:: What to produce ::
The answer must be every line below that holds the word "tabletek".

________________________

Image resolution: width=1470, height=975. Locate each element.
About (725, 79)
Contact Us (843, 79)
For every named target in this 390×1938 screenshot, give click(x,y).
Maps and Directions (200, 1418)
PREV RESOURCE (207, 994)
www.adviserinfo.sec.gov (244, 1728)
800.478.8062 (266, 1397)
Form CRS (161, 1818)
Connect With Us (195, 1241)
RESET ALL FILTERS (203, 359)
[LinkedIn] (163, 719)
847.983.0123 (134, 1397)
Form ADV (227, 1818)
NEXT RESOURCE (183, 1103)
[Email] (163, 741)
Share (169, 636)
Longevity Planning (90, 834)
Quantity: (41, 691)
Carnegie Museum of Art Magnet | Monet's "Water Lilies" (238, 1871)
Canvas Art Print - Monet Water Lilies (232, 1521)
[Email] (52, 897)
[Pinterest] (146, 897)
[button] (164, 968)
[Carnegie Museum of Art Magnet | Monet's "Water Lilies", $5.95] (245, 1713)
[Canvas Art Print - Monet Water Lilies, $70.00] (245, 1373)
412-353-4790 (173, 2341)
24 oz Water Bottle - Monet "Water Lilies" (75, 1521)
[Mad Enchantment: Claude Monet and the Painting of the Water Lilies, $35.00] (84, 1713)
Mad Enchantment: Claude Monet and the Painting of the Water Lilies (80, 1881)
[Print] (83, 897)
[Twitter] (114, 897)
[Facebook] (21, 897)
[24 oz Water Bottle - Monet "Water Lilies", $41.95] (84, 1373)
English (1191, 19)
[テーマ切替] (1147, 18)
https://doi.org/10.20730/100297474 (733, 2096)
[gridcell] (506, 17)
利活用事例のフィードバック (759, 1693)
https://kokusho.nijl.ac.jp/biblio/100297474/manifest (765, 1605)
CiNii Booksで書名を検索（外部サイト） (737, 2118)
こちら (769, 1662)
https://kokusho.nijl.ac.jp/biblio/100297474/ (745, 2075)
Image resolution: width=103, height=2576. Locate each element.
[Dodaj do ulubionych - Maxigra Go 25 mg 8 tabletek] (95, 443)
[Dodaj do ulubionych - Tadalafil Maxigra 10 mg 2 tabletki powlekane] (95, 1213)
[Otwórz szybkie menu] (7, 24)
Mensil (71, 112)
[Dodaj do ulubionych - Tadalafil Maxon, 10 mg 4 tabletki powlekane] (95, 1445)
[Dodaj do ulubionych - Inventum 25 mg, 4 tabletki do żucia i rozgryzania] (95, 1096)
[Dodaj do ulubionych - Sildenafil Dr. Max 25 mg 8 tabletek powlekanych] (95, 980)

________________________

:: Result of the task ::
[Dodaj do ulubionych - Maxigra Go 25 mg 8 tabletek] (95, 443)
[Dodaj do ulubionych - Sildenafil Dr. Max 25 mg 8 tabletek powlekanych] (95, 980)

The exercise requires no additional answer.